**What to do**
A: According to the grad school essay, what did feeling unsure actually mean for the writer?
B: Continue the grad school essay from its final sentence, carrying on the section about friendships taking time.

**Excerpt**
What I Wish I Knew Before Starting Grad School

Before starting grad school, I thought I was prepared. I knew it would be busy. I knew it would be challenging. I knew I would have to manage my time better.

What I didn’t expect were the smaller things. The things no one really talks about, but that end up shaping how the experience feels day to day.

It’s Okay to Feel Unsure 

In the beginning, I kept feeling like I was behind. Behind in understanding expectations. Behind in planning my future. Behind in knowing what I was supposed to be doing.

Everyone around me looked like they had things figured out. Or at least confident enough to seem that way.

It took time for me to realize that a lot of people were feeling the same way. They just weren’t saying it out loud. Feeling unsure didn’t mean I was failing. It meant I was adjusting.

Being Busy is Not the Same as Doing Well

At first, I tried to do everything. Attend everything. Keep up with everything.
It got exhausting quickly.

I had to learn that being busy all the time didn’t mean I was being productive. Some days, just getting through classes and assignments was enough. Other days, I had more energy. Both were normal.

Rest is not something you earn later. It is something you need along the way.

Friendships Will Take time 

Making friends in grad school felt slower than I expected. Conversations stayed polite for a while. Plans didn’t always happen. People were busy and already balancing a lot.

**Data block**
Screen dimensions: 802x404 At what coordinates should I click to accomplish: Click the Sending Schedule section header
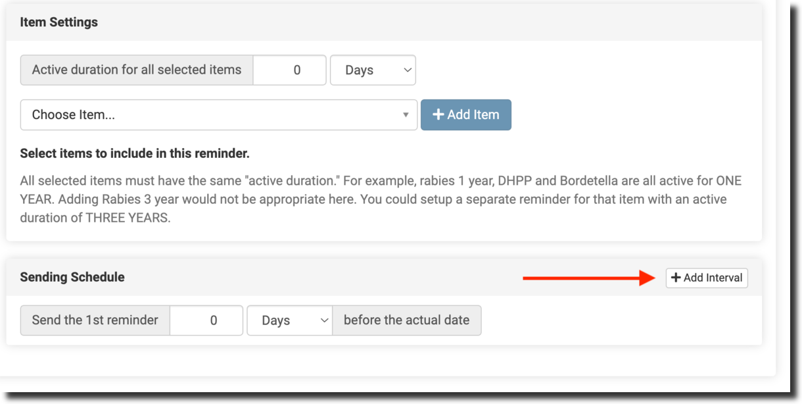(72, 277)
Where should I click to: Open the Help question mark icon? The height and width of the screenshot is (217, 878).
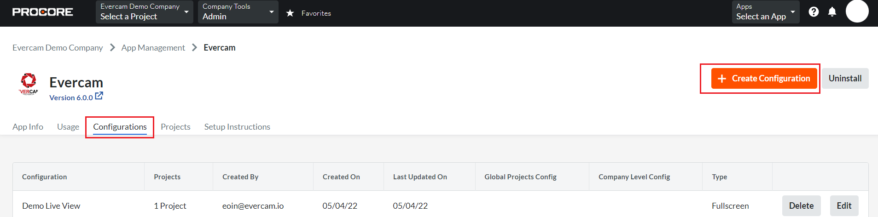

**The answers**
A: It meant the writer was adjusting, not failing.

B:
At times, it felt lonely, but not in an obvious way. More like a quiet feeling that showed up after class or at the end of the day.

I wish I had trusted that familiarity builds slowly. Through seeing the same people again. Through shared stress. Through small conversations that don’t feel important at the time.

Comparison Will Sneak In

It is hard not to compare yourself in grad school. Someone always seems to be doing more. Researching more. Planning further ahead.

I spent more time than I should have measuring myself against others. What I eventually learned is that everyone’s situation is different. Comparing paths rarely gives clarity. It mostly adds pressure.

Your pace is allowed to look different.

Asking For Help is Normal

I waited longer than I should have to ask questions. I didn’t want to seem unprepared or behind.

When I finally did ask, I realized how willing people were to help. Professors. Classmates. Advisors.

Grad school is not about doing everything on your own. It is about learning how to ask for support when you need it.

Remember: You aren't navigating this alone. The RIT Graduate School is your primary resource for mentorship, policy guidance, and community-building throughout your journey.

It Doesn’t All Have to Be Perfect 

I came into grad school feeling like every decision mattered. Every semester needed to count. Every opportunity needed to be taken.

That pressure made things heavier than they needed to be.

Not everything has to work out right away. Not every plan has to be final. You are allowed to learn, adjust, and change direction.

If I could talk to myself before starting grad school, I wouldn’t advise about classes or schedules. I would say this.

It is okay to feel unsure. It is okay to take your time. It is okay to figure things out slowly. Grad school is not just about learning more. It is about learning how you work, what you need, and what matters to you.

And that takes time.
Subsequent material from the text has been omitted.